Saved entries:
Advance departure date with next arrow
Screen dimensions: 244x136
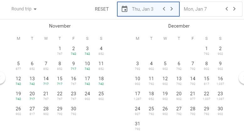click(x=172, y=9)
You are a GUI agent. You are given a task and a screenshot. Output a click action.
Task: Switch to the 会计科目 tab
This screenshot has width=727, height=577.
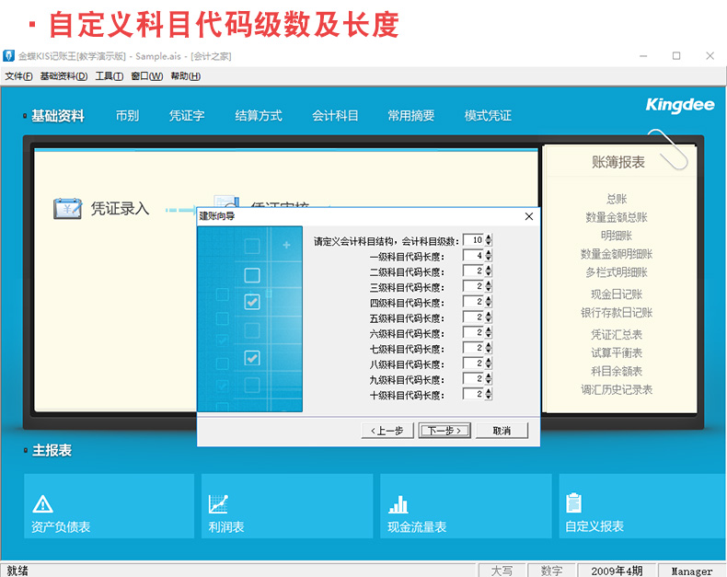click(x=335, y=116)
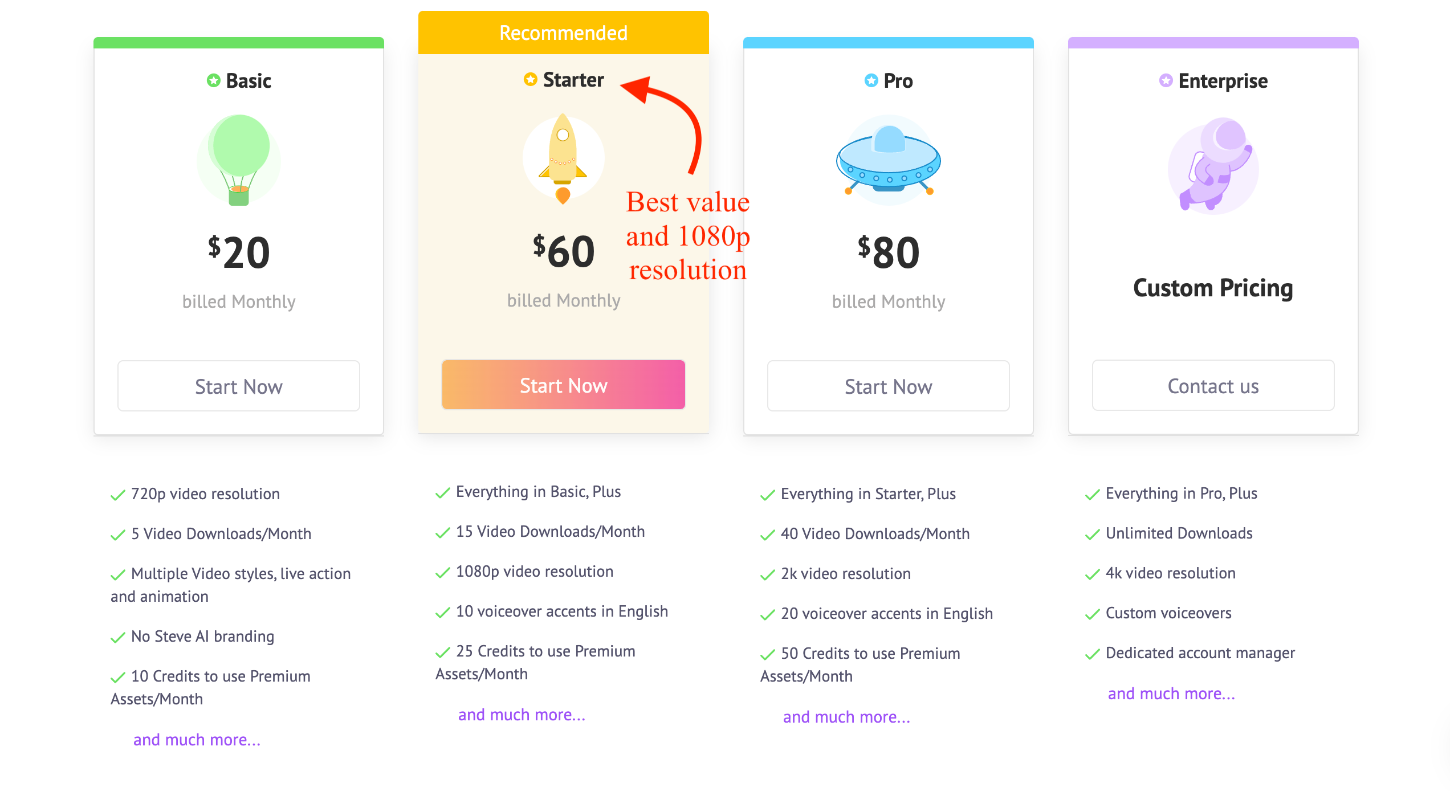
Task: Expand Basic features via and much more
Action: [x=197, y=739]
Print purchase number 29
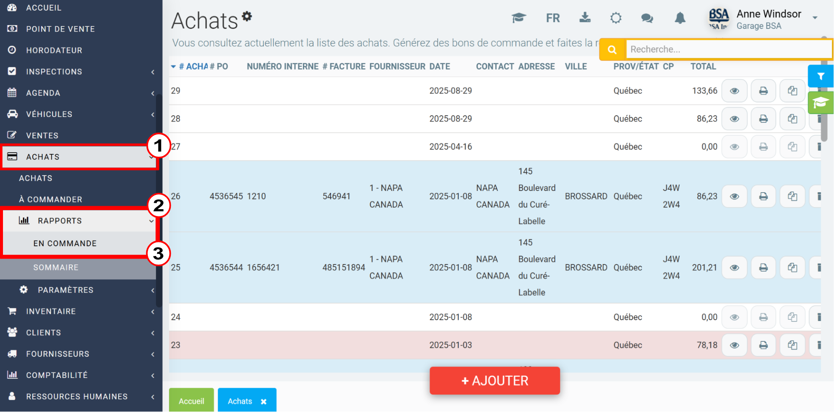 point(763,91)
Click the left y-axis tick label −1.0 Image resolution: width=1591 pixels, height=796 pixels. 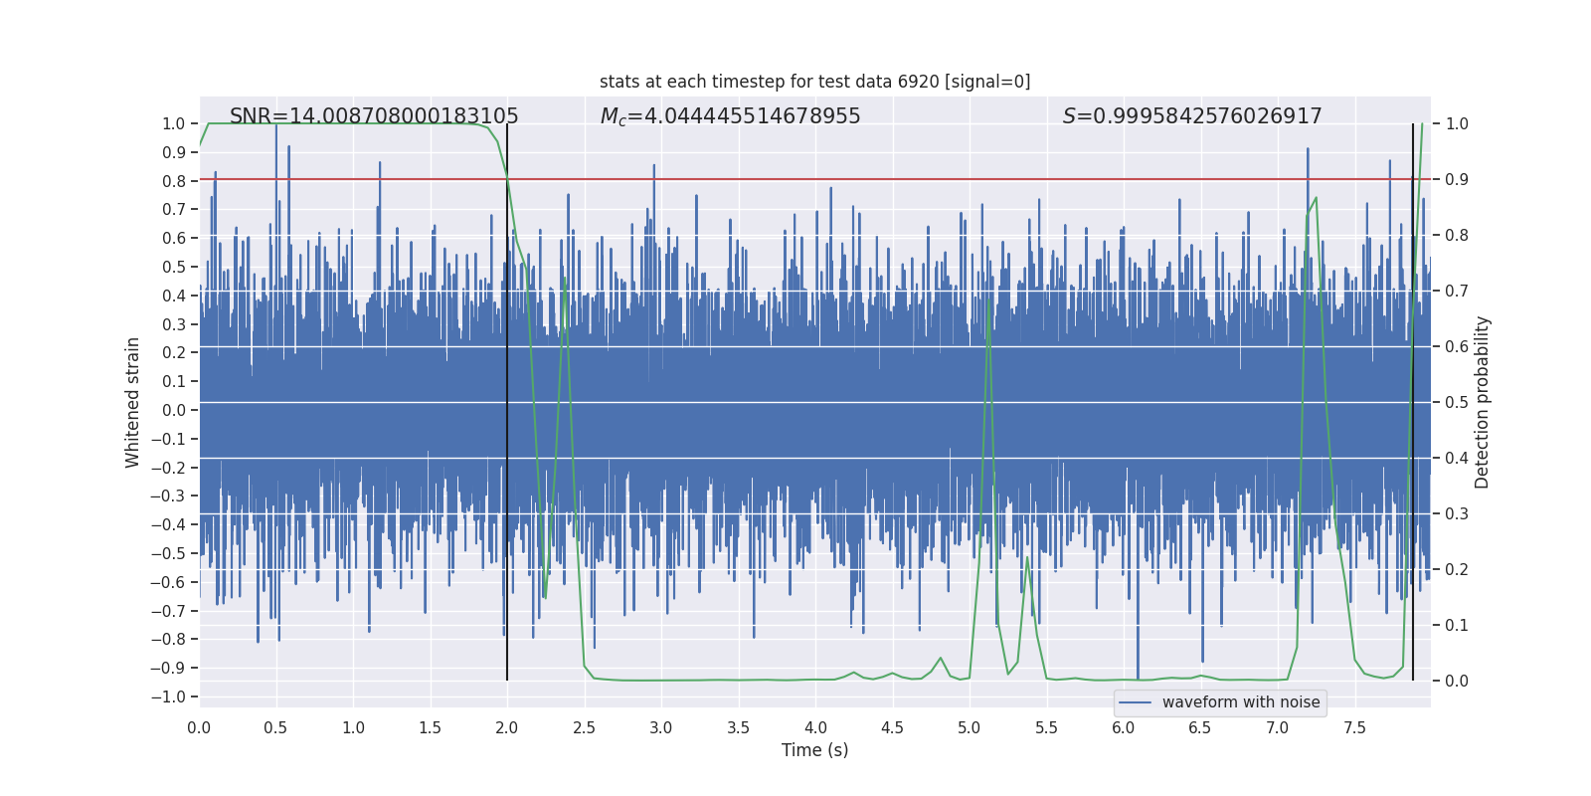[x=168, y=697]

--

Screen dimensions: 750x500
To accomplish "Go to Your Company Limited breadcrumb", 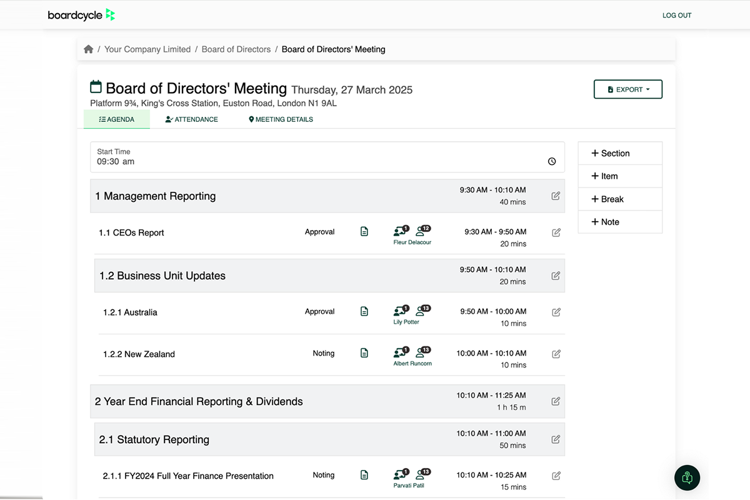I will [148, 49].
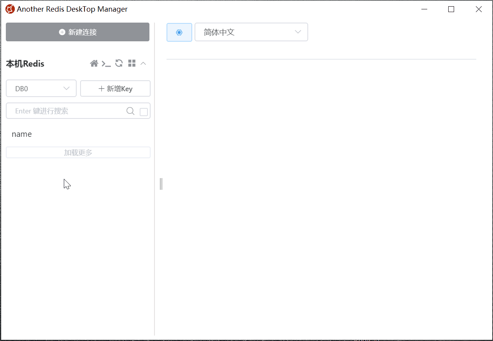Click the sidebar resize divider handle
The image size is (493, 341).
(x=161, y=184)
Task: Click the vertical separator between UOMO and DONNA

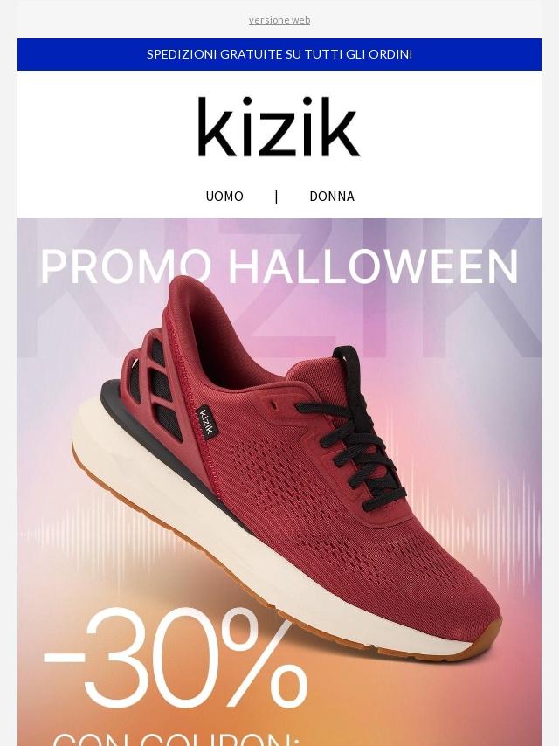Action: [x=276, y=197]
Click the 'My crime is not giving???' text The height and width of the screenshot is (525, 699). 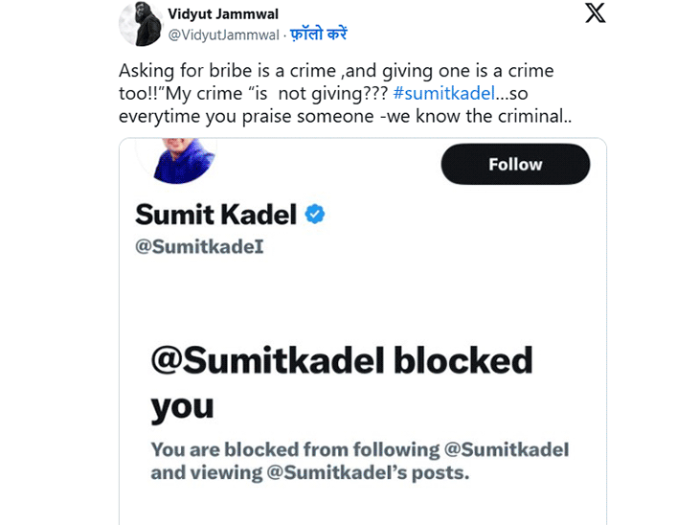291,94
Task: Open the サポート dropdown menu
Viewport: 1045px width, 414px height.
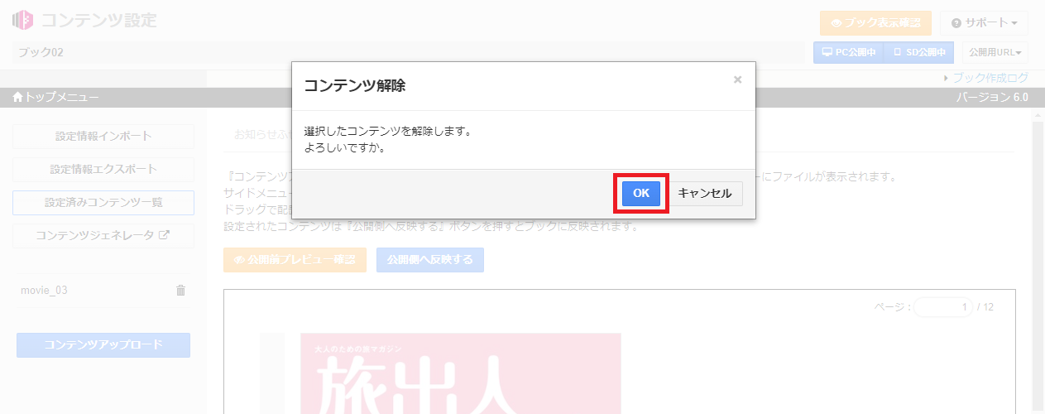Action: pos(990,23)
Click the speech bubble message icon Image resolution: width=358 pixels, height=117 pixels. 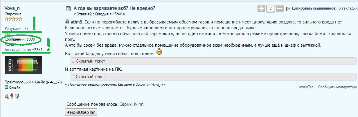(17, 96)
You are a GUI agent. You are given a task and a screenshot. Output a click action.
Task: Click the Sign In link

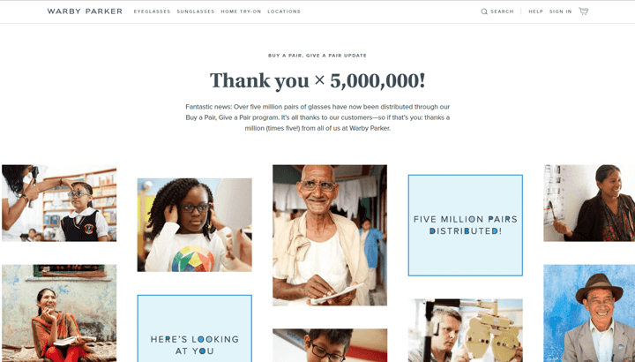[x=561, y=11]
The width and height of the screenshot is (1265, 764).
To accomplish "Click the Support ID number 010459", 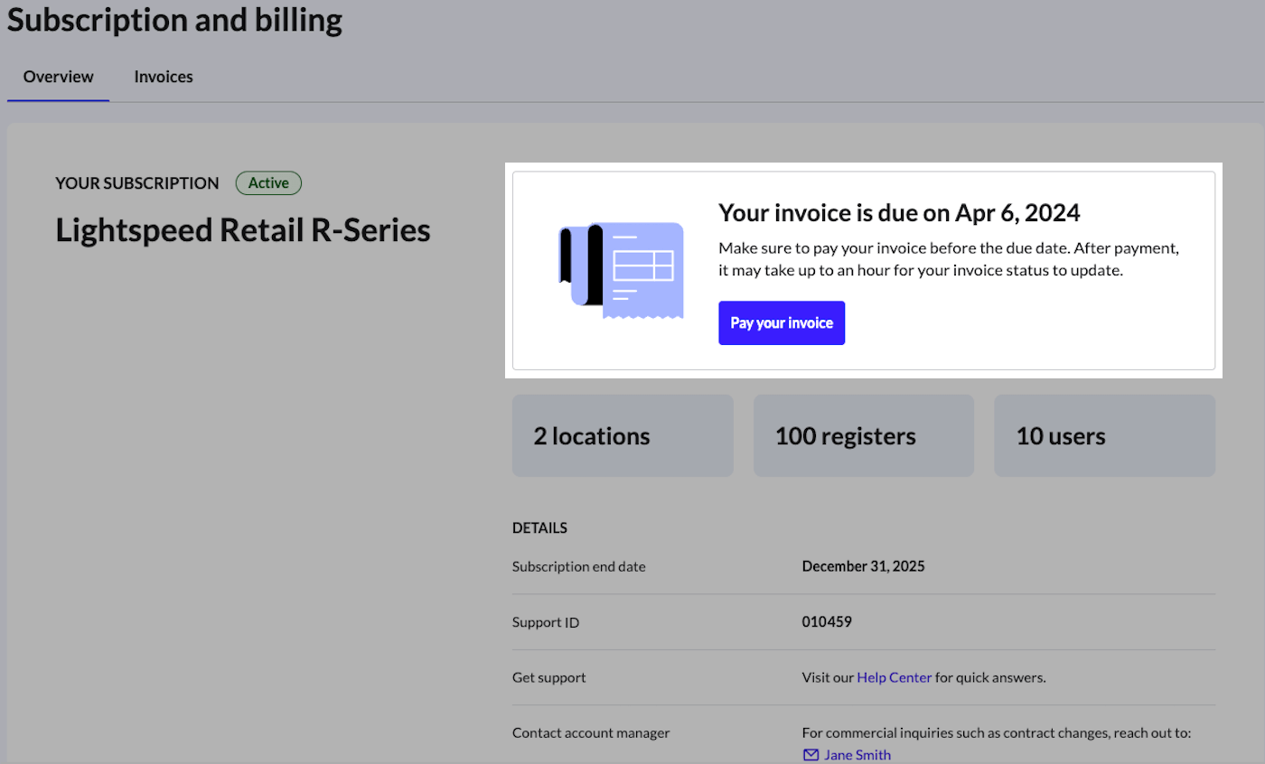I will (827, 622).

--

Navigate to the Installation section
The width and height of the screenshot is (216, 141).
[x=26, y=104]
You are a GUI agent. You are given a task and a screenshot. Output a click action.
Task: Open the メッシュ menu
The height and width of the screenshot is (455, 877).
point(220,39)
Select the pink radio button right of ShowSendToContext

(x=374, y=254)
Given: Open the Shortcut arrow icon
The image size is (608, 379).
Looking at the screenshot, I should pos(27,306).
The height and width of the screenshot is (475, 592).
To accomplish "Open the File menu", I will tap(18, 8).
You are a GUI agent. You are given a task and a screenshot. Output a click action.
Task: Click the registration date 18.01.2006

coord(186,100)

Goal of the exercise:
Only lines that hold the string "arrow" belong in the answer, so copy every one of them from the records.

Final answer:
Advance departure date with next arrow
Given: Open the Shortcut arrow icon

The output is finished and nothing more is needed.